With the support of the Serverless platform on GPU heterogeneous computing tasks, the elastic expansion requirement on the workload types based on different heterogeneous computing tasks naturally occurs. That is, heterogeneous computing tasks based on GPU hardware may use different hardware computing units built in the GPU according to different kinds of workloads. For example: the audio and video production uses a hardware coding unit/a hardware decoding unit of the GPU, the high-precision AI training task uses a TenscorCore calculation unit of the GPU, and the low-precision AI reasoning task uses a CUDACore calculation unit of the GPU. The heterogeneous computing task based on the Serverless platform needs the Serverless platform to provide a method, so that a client of the Serverless platform can select a proper GPU index according to the type of the heterogeneous computing workload of the client, and thus the client can cope with the elastic capacity expansion at the flow peak and the elastic capacity contraction at the flow low peak.

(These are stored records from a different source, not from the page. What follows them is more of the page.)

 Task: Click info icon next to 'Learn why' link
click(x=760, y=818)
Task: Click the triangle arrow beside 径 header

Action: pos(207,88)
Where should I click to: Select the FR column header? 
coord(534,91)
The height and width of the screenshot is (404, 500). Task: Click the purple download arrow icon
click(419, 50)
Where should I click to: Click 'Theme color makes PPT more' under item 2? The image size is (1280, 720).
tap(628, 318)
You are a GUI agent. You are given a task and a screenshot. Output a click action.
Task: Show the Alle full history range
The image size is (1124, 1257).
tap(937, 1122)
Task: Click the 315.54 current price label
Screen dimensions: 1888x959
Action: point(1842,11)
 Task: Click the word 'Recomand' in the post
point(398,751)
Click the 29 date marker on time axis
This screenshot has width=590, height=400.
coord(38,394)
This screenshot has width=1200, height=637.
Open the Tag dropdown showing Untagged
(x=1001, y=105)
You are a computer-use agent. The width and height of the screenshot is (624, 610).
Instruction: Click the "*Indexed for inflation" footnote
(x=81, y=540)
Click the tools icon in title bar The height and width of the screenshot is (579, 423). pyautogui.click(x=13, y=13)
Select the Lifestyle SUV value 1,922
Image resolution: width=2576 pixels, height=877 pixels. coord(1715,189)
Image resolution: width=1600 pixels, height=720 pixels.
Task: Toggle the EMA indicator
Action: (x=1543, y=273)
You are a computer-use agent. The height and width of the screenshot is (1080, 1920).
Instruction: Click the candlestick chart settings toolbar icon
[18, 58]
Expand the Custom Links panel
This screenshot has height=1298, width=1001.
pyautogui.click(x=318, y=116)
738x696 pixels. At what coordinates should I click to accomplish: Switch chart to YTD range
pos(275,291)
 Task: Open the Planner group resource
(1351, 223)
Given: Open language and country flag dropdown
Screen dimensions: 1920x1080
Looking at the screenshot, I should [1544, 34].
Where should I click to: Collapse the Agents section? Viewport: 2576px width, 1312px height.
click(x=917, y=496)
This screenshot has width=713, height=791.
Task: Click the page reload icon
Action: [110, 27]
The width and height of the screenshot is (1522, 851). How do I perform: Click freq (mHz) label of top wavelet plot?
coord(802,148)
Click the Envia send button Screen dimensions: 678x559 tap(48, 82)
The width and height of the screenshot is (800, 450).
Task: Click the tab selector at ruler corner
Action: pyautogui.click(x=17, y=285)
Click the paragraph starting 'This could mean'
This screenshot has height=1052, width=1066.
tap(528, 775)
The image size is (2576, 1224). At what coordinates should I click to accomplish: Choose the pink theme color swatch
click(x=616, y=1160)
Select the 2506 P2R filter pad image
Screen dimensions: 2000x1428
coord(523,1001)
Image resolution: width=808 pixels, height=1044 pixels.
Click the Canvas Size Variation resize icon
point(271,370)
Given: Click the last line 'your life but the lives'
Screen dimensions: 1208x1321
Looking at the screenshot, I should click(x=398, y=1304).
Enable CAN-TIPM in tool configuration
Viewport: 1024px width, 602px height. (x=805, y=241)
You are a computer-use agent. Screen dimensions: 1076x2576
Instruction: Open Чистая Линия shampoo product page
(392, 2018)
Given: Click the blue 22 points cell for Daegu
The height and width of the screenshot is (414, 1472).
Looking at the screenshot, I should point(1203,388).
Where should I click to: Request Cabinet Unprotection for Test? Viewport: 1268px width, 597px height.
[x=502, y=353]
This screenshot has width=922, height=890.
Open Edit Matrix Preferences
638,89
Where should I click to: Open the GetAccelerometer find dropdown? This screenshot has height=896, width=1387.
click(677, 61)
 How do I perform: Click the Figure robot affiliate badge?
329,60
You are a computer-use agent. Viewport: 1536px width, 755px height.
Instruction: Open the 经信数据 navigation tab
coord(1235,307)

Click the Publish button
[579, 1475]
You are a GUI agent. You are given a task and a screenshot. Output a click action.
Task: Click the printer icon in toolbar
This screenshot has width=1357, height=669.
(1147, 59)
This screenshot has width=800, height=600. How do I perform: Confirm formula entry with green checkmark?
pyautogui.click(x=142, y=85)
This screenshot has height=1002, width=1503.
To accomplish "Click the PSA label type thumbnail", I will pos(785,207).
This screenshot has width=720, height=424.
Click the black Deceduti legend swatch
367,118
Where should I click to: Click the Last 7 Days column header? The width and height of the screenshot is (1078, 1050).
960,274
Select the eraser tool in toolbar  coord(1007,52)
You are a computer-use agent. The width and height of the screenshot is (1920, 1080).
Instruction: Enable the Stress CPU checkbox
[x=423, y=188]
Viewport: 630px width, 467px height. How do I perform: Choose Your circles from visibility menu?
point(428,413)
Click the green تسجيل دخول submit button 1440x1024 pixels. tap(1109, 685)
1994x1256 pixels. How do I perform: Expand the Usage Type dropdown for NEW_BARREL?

Based on this, in one elastic scaling scheme provided in this specification, the Serverless platform generally performs elastic scaling on GPU computation instances based on request concurrency, such as: when the concurrency of the function is set to 1, 100 concurrent (i.e. 100 concurrent requests) instances of the GPU are created; when the concurrency of the function is set to 10, 100 concurrencies create 10 GPU instances. The elastic scaling method based on the request concurrency does not really reflect whether GPU hardware is fully used, such as: when the concurrency of the function is set to be 10, 100 GPU instances are created in a concurrent mode, and different hardware parts are arranged in a GPU in each GPU instance; such as: the utilization rate of each part of the GPU may still be maintained at a lower level due to the GPU computing unit, the GPU storage unit and the GPU interconnection bandwidth resources, thereby causing resource waste and cost waste.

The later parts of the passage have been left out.